**Extracted data entries:**
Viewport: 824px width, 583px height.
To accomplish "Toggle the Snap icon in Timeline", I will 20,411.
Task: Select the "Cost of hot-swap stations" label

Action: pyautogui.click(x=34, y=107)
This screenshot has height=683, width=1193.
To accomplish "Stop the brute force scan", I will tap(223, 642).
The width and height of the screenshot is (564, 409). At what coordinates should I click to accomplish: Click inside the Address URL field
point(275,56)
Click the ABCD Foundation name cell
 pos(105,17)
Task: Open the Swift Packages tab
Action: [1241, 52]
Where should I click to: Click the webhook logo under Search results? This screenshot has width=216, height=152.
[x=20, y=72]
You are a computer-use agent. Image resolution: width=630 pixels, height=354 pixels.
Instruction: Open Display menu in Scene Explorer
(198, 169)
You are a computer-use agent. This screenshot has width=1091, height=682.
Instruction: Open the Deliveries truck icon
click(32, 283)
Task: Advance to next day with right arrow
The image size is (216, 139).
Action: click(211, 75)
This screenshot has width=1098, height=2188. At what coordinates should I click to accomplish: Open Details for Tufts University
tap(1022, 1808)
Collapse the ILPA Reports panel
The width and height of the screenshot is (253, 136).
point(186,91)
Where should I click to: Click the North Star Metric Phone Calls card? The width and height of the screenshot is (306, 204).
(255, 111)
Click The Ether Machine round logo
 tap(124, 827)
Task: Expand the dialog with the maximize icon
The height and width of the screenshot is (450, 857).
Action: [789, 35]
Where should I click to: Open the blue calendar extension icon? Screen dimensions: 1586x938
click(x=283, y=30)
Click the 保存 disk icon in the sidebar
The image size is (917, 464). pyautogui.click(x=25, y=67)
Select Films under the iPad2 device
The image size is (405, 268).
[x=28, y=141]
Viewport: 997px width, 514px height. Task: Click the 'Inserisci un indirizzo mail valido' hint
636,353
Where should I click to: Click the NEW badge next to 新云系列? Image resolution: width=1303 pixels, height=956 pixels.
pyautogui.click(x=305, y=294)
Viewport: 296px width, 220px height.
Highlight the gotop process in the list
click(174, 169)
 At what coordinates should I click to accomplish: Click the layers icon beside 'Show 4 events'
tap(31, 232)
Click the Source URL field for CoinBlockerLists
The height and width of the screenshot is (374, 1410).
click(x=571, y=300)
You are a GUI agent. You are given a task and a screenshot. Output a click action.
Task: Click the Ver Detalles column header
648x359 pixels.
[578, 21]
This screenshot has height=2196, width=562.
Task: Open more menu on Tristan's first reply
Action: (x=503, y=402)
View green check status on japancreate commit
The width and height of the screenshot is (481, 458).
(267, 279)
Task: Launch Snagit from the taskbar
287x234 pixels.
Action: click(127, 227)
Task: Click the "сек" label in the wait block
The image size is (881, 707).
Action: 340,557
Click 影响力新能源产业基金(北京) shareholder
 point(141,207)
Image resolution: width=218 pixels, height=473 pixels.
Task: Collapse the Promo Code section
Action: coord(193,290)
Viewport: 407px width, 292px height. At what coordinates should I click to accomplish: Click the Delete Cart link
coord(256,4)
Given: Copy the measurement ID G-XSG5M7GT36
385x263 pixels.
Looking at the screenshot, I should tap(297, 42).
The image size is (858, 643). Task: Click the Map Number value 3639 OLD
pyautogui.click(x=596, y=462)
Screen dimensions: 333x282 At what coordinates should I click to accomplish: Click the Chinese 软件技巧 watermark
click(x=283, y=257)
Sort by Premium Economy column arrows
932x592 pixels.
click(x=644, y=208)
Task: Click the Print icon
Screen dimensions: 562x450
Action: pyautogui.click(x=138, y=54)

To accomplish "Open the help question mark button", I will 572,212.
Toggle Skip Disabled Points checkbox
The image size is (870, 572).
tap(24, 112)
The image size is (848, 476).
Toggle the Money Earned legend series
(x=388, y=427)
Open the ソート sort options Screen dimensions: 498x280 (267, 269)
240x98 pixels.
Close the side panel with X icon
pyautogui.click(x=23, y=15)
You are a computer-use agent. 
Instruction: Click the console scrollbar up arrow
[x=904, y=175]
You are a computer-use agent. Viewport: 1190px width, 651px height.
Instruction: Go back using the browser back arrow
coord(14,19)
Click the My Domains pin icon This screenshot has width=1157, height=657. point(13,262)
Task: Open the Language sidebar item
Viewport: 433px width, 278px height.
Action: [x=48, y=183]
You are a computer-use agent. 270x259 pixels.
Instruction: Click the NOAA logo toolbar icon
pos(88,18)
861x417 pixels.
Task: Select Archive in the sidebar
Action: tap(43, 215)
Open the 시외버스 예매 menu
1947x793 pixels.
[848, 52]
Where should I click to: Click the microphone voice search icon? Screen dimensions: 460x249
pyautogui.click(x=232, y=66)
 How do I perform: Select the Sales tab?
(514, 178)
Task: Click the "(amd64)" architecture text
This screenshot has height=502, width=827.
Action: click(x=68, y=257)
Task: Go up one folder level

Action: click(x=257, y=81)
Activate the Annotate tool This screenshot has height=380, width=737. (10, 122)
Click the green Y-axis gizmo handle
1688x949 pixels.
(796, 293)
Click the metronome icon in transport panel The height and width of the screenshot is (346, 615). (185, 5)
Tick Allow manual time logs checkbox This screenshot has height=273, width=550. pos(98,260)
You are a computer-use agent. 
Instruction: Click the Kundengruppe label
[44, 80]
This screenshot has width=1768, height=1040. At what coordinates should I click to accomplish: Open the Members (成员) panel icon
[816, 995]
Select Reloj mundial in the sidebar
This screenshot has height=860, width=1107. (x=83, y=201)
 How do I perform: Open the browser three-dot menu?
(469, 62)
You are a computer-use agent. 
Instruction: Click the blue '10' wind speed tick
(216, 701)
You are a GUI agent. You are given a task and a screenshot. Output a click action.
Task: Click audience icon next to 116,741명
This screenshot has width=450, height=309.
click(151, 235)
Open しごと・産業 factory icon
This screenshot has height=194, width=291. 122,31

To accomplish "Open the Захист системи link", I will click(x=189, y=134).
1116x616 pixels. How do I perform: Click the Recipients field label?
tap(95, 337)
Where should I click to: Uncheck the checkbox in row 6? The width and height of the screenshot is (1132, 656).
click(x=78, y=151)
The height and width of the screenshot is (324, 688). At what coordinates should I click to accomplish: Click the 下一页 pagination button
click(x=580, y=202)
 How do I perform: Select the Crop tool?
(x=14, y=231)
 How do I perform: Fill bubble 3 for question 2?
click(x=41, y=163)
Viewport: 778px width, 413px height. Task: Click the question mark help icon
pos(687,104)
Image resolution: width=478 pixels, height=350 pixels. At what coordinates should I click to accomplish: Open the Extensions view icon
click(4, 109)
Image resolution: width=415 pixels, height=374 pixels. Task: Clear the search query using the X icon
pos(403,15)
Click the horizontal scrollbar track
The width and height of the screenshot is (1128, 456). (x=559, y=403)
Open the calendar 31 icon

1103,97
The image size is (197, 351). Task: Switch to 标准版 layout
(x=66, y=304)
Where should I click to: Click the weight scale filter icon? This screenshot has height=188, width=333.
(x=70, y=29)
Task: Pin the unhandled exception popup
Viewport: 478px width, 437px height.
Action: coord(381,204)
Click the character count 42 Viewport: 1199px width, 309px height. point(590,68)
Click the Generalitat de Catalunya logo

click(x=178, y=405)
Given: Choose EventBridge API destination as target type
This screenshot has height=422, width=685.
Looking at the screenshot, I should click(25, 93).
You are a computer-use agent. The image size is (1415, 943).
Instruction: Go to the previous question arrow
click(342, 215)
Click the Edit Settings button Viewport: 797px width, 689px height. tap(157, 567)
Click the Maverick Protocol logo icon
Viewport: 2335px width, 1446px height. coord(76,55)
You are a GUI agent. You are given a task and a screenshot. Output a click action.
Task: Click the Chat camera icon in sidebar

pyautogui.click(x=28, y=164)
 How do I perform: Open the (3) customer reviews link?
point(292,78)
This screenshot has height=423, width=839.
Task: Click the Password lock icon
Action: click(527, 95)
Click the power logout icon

**WHAT YOU NEED TO DO:** Swap "brute force scan" for "port scan" in the data from its first line through the line containing "tap(124, 827)", inclusive, and return those lines with nothing else changed.

**OUTPUT OF THE TASK:**
Viewport: 824px width, 583px height.
To accomplish "Toggle the Snap icon in Timeline", I will 20,411.
Task: Select the "Cost of hot-swap stations" label

Action: pyautogui.click(x=34, y=107)
This screenshot has height=683, width=1193.
To accomplish "Stop the port scan", I will tap(223, 642).
The width and height of the screenshot is (564, 409). At what coordinates should I click to accomplish: Click inside the Address URL field
point(275,56)
Click the ABCD Foundation name cell
 pos(105,17)
Task: Open the Swift Packages tab
Action: [1241, 52]
Where should I click to: Click the webhook logo under Search results? This screenshot has width=216, height=152.
[x=20, y=72]
You are a computer-use agent. Image resolution: width=630 pixels, height=354 pixels.
Instruction: Open Display menu in Scene Explorer
(198, 169)
You are a computer-use agent. This screenshot has width=1091, height=682.
Instruction: Open the Deliveries truck icon
click(32, 283)
Task: Advance to next day with right arrow
The image size is (216, 139).
Action: click(211, 75)
This screenshot has width=1098, height=2188. At what coordinates should I click to accomplish: Open Details for Tufts University
tap(1022, 1808)
Collapse the ILPA Reports panel
The width and height of the screenshot is (253, 136).
point(186,91)
Where should I click to: Click the North Star Metric Phone Calls card? The width and height of the screenshot is (306, 204).
(255, 111)
Click The Ether Machine round logo
 tap(124, 827)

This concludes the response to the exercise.